The Chicago Department of Planning and Development has tapped six development teams to build more than 100 units of housing across the South and West sides. It’s the latest push in a city-led initiative to build more housing that’s affordable for middle-class families.

The teams, which were announced last week, expand the city’s Missing Middle Infill Housing initiative into three South Side neighborhoods, and the projects range from $3.7 million to $8.8 million. The program aims to turn vacant city land into housing for working middle-class families, repopulating areas where families have left after being priced out.

The city sells the vacant lots to developers for $1 and once built, the homes must be priced at market rate.

“Missing middle” refers to the hole in the center of a housing supply that often includes more low- and high-density properties like single-family homes and high-rise apartments. Units in the second round of the program will range from townhomes to six-flats.

Between the six development teams, 30 multi-unit buildings with 108 total units will be built, according to the planning department.

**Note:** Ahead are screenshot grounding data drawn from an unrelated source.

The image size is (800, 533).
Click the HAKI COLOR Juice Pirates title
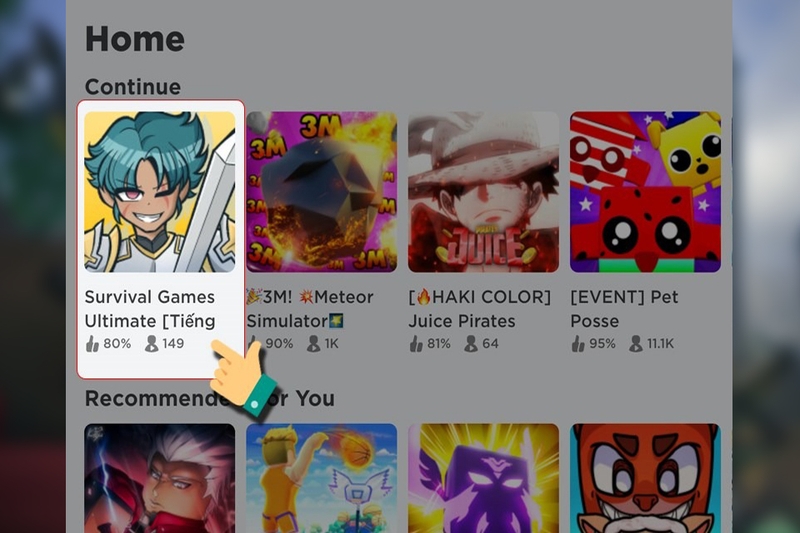coord(480,309)
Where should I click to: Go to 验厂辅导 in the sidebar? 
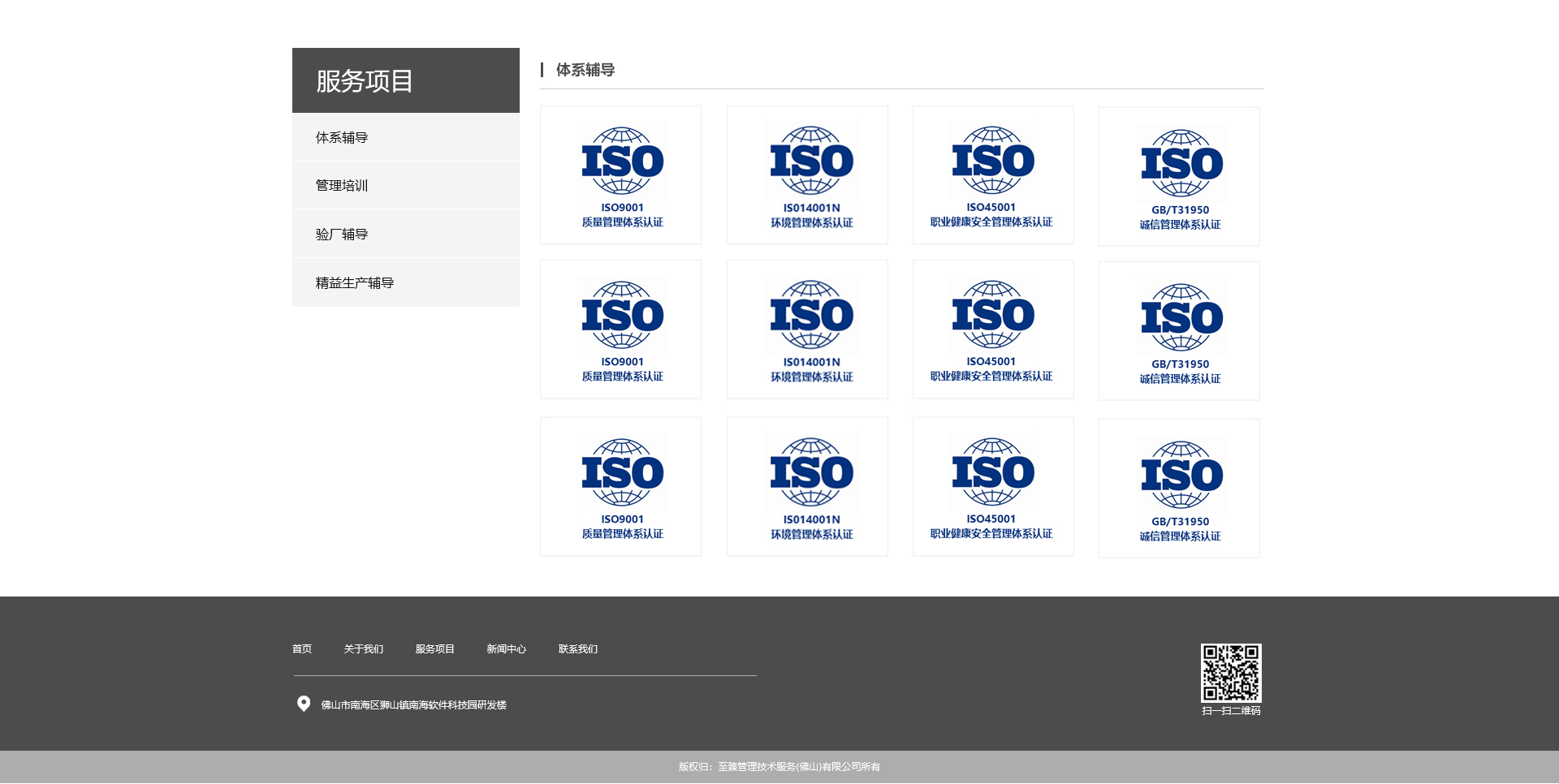coord(342,235)
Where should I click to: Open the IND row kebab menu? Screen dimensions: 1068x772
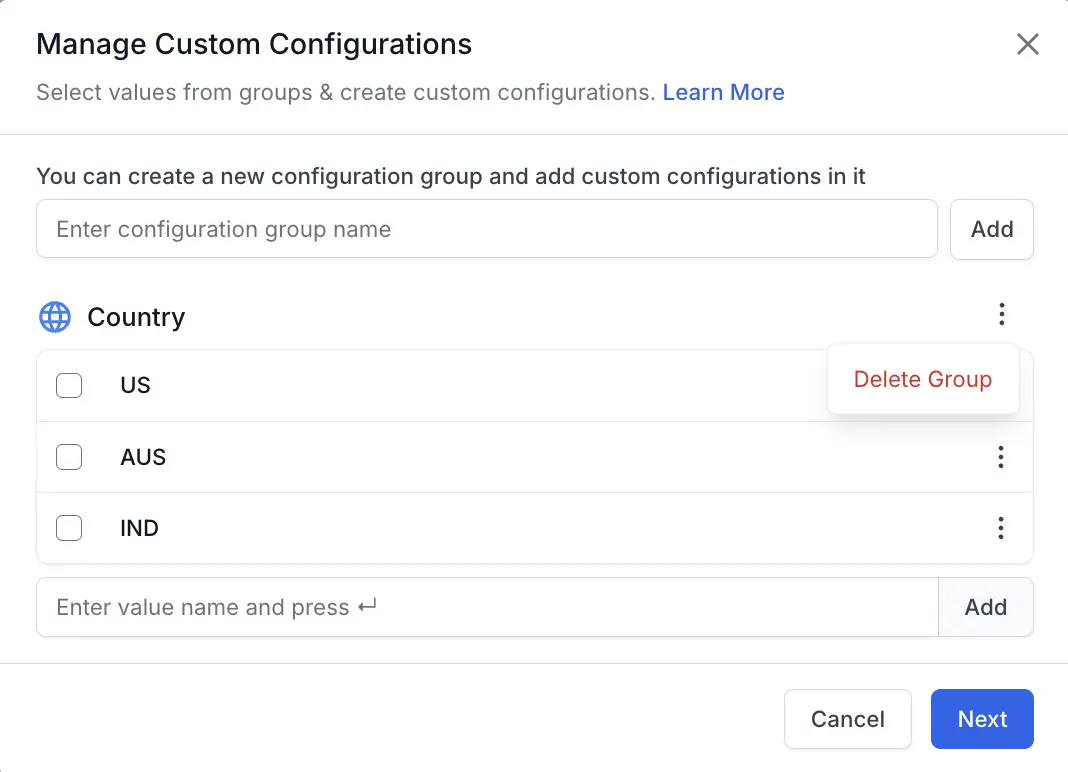coord(1000,528)
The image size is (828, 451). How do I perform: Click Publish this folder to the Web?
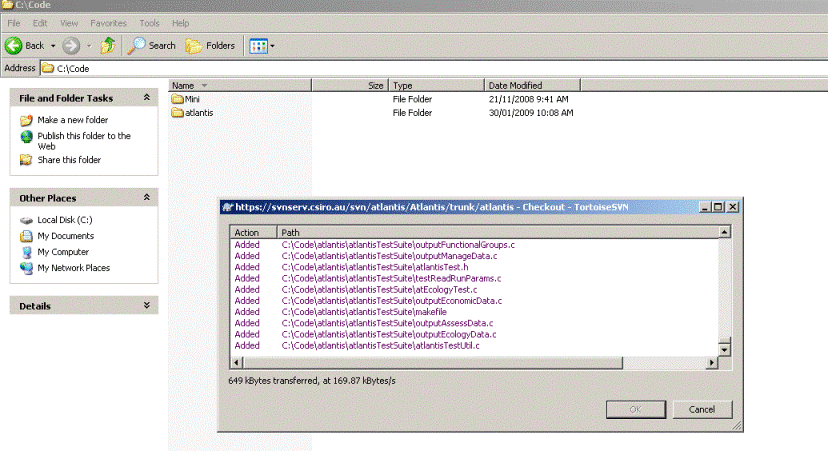(83, 136)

“Market rate housing construction is essential to DPD’s neighborhood repopulation and wealth-building goals, so we’re thrilled to announce another six development teams that will create multiple new housing types for buyers and renters,” Planning Commissioner Ciere Boatright said in a news release.

Launched in fall 2024, the Missing Middle Infill Housing program began with 40 vacant lots in the West Side neighborhood of North Lawndale, which will be developed into more than 100 housing units. The department opened applications for the second round of the program in April, with 54 lots in Chatham, South Chicago and Morgan Park on the South Side.

The six teams were chosen from a pool of 38 applicants. Each winning team was awarded a “cluster” of four to six vacant lots. In addition to selling the lots for $1, the city may award developers up to $150,000 per unit to help with construction costs. Once complete, owner-occupants can purchase entire buildings and lease the remaining units to renters, according to the planning department.

Far South Community Development Corp. was among the six teams selected for the program’s second round. The corporation applied for all five clusters in Morgan Park and was awarded a group of lots that includes 10726-34 S. Loomis St. and 10826 S. Bishop St.

Far South CDC plans to build four six-flats, investing $7.8 million.

Abraham Lacy, president of Far South CDC, said the corporation will meet with residents and examine neighborhood dynamics before deciding if the buildings will be apartments or condos.

Still, Lacy said there aren’t enough two-flats or buildings with more than two units in Morgan Park to strike a “healthy balance.”

He also said Morgan Park is a neighborhood where someone can transition from a renter to homeowner, compared to neighborhoods like Hyde Park and Edgewater where homes can be pricier. Missing middle housing where an owner-occupier can rent out the rest of the building’s units can help with wealth-building and the transition to homeownership.

“This is a place where we want to create a destination for people to live and work and play,” Lacy said. “Missing middle helps facilitate that to where … it’s not just a place to come into and move on once things go well for you, but it’s a place for you to come into and say, ‘This is where I’m going to plant my roots and be able to generate the wealth that my family has been working on.’”

Lacy said the city wants to move fast. He anticipates breaking ground in the spring, with units being available in the first half of 2027.

Project Simeon 2000, a nonprofit group formed by Simeon Career Academy alumni, was also selected for the program. The group’s $3.7 million project will create four three-flats in West Chatham, according to the planning department.

“Project Simeon 2000 is honored to be among the organizations selected for the Missing Middle Initiative,” the Rev. Joaquin K. Barry, who serves as a program manager at the nonprofit, said in a statement to the Chicago Sun-Times. “This new project will bring together businesses, nonprofits, community members and young people. We are ready to get started.”

Other developers include Famor, a Chicago limited liability corporation registered to Latrese Williams; NHS Redevelopment Corp., a West Loop-based nonprofit that buys, rehabs and sells homes; Toro Construction Corp., an Orland Park-based general contractor, and Superior Source Capital, a mortgage brokerage firm in Chicago.